The Lemtrada clinical development programme includes CARE-MS I and CARE-MS II (Comparison of Alemtuzumab and Rebif Efficacy in Multiple Sclerosis), randomized Phase III studies comparing
Lemtrada to a standard of care MS treatment, Rebif, in patients with relapsing-remitting MS who were naïve to prior treatment or who had relapsed while on prior therapy, respectively. Genzyme announced publication of results of these studies in The Lancet in November 2012.
Since its launch in October, once-daily, oral Aubagio has shown very encouraging early launch indicators among US prescribers.
“Genzyme is making a difference for people living with MS and realizing its vision of being leaders in MS,” said Genzyme president and CEO, David Meeker, M.D. “The initial uptake of Aubagio by US prescribers shows the importance of a once-daily oral option in MS. In addition, the acceptance of the Lemtrada file in the US marks another important milestone in bringing this potentially transformative therapy to MS patients. We look forward to a series of product launches in 2013 in Europe and other major markets.”
Aubagio is approved for use in both the US and Australia.

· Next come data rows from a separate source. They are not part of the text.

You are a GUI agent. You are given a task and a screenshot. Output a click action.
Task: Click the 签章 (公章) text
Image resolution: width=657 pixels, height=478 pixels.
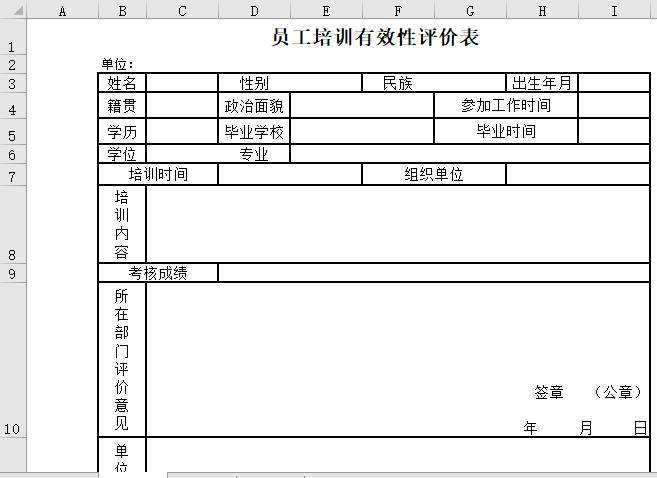click(x=587, y=392)
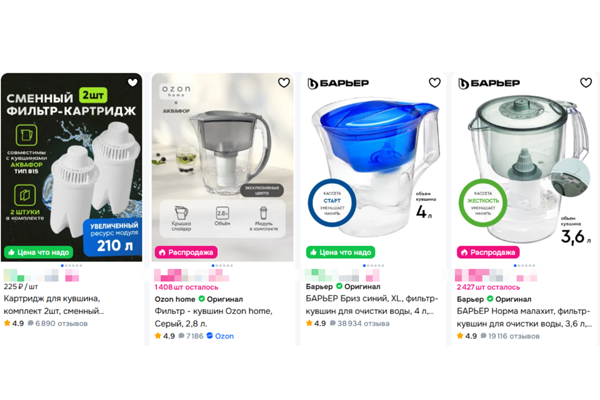Image resolution: width=600 pixels, height=400 pixels.
Task: Favorite the blue БАРЬЕР Бриз jug with the heart icon
Action: tap(434, 82)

Alemtuzumab is a monoclonal antibody that selectively targets CD52, a protein abundant on T and B cells. Treatment with alemtuzumab results in the depletion of circulating T and B cells thought to be responsible for the damaging inflammatory process in MS. Alemtuzumab has minimal impact on other immune cells. The acute anti-inflammatory effect of alemtuzumab is immediately followed by the onset of a distinctive pattern of T and B cell repopulation that continues over time, rebalancing the immune system in a way that potentially reduces MS disease activity.

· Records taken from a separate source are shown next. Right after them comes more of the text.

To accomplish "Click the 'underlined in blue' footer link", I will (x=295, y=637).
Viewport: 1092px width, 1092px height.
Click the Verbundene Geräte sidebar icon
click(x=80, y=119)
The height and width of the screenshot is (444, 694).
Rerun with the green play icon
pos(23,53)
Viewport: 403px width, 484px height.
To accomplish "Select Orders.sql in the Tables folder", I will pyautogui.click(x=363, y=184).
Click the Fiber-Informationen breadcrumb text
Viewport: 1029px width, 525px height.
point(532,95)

Genzyme holds the worldwide rights to alemtuzumab and has primary responsibility for its development and commercialization in multiple sclerosis. Bayer HealthCare retains an option to co-promote alemtuzumab in multiple sclerosis. Bayer HealthCare has notified Genzyme of its intention to copromote under this option. Upon regulatory approval and commercialization, Bayer would receive contingent payments based on sales revenue.
Aubagio is an immunomodulator with anti-inflammatory properties. Although the exact mechanism of action for Aubagio is not fully understood, it may involve a reduction in the number of activated lymphocytes in the central nervous system (CNS).